== Given passage ==
━━━━━━━━━━━━━━━━

Friday, March 27, 2009

How we forecast 2009 even with low visibility

Now that our laser market report is out, it's helpful to explain how we can do forecasts for 2009 when the visibility is only about 3 months. I won't go into all the detail about forecasting. I want to focus on how we used quarterly data to narrow the range of forecasts.

We have a lot of information about suppliers and customers for quarters up to December, 2008. What's striking is how 2008 was generally ahead of 2007, even though the last quarter was bad for most everyone. This varies from sector to sector, but for the most part it's true.

The figure shows actual laser revenues for several selected companies through Q4 2008. It then shows what happens if all the quarters in 2009 are reset to a level near or below Q4 2008. As good as 2008 was overall, 2009 comes out well below that. Continuing the decline into Q1 2009, but no further, yields a decline of 32% for 2009 over 2008. It turns out that this supplier-side approach also matches our projections for 2009 in general from the demand side, aggregating all the different segments together.

What's useful about this approach is not that it predicts each quarter (it doesn't), but that it narrows the range of plausible projections. Of course, anything is possible in 2009, but running simple scenarios like this helps to test a hypothesis.

It also allows us to update the range of possible outcomes as the year proceeds. By Q4 2009, the error bars for 2009 will be much narrower, while the focus shifts to 2010.

It also illustrates the range of outcomes from, say, a recovery, or of a price war. Either one could move the overall 2009 revenues up or down, especially if it happens early in the year. A recovery late in the year won't affect the overall 2009 revenues as much.

━━━━━━━━━━━━━━━━

== Dataset extract ==
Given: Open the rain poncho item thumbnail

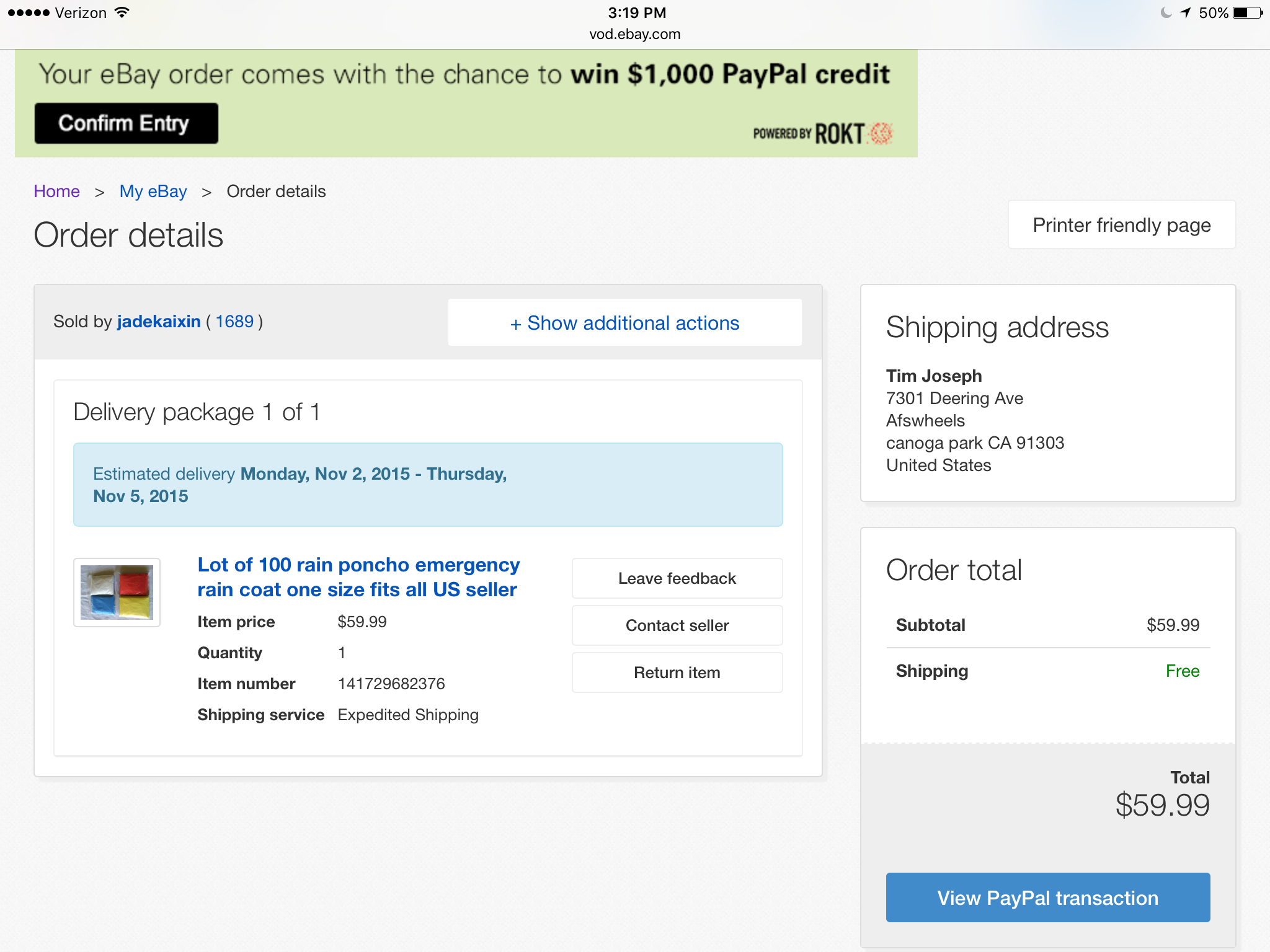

━━━━━━━━━━━━━━━━

== Short exercise ==
In the post on forecasting 2009 with low visibility, what decline for 2009 over 2008 results from continuing the decline into Q1 2009 but no further?

== Solution to the exercise ==
A decline of 32%.